◆ Exercise details
Among the entries below, take the line with "[Follow Shipt on instagram] (31, 2394)" and the line with "Arlington (20, 2272)", and output them and every line between them exactly, with nothing else.

[Provided records Boundary: Start]

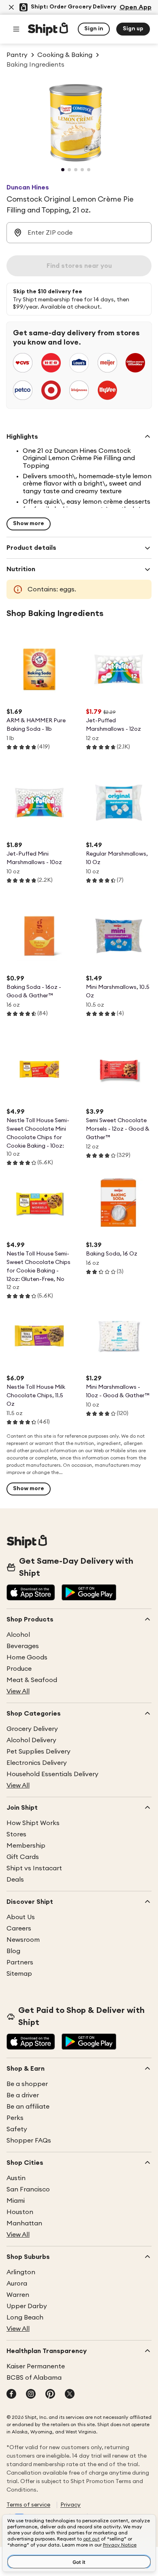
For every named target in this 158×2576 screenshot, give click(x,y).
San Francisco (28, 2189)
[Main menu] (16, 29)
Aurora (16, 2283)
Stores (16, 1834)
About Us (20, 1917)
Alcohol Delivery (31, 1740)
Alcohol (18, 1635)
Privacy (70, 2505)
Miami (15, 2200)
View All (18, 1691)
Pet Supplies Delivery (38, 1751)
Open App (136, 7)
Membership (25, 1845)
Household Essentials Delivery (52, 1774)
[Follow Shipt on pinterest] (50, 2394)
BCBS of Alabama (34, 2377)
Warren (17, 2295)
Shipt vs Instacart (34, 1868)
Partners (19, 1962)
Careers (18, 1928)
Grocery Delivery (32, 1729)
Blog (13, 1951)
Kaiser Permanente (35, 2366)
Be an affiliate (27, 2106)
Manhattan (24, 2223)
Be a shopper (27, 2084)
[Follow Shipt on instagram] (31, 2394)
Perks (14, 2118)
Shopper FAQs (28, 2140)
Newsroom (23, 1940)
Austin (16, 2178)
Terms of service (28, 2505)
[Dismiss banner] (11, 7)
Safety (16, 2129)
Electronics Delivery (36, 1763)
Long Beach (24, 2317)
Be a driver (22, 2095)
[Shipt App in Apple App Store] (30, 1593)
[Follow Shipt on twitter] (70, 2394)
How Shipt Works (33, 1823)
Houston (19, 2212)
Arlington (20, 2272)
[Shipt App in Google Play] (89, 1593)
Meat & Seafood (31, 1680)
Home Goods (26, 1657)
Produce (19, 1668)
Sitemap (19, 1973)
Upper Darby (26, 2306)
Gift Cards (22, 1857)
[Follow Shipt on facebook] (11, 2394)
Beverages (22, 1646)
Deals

[Provided records Boundary: End]

◆ Response area
[Follow Shipt on instagram] (31, 2394)
Perks (14, 2118)
Shopper FAQs (28, 2140)
Newsroom (23, 1940)
Austin (16, 2178)
Terms of service (28, 2505)
[Dismiss banner] (11, 7)
Safety (16, 2129)
Electronics Delivery (36, 1763)
Long Beach (24, 2317)
Be a driver (22, 2095)
[Shipt App in Apple App Store] (30, 1593)
[Follow Shipt on twitter] (70, 2394)
How Shipt Works (33, 1823)
Houston (19, 2212)
Arlington (20, 2272)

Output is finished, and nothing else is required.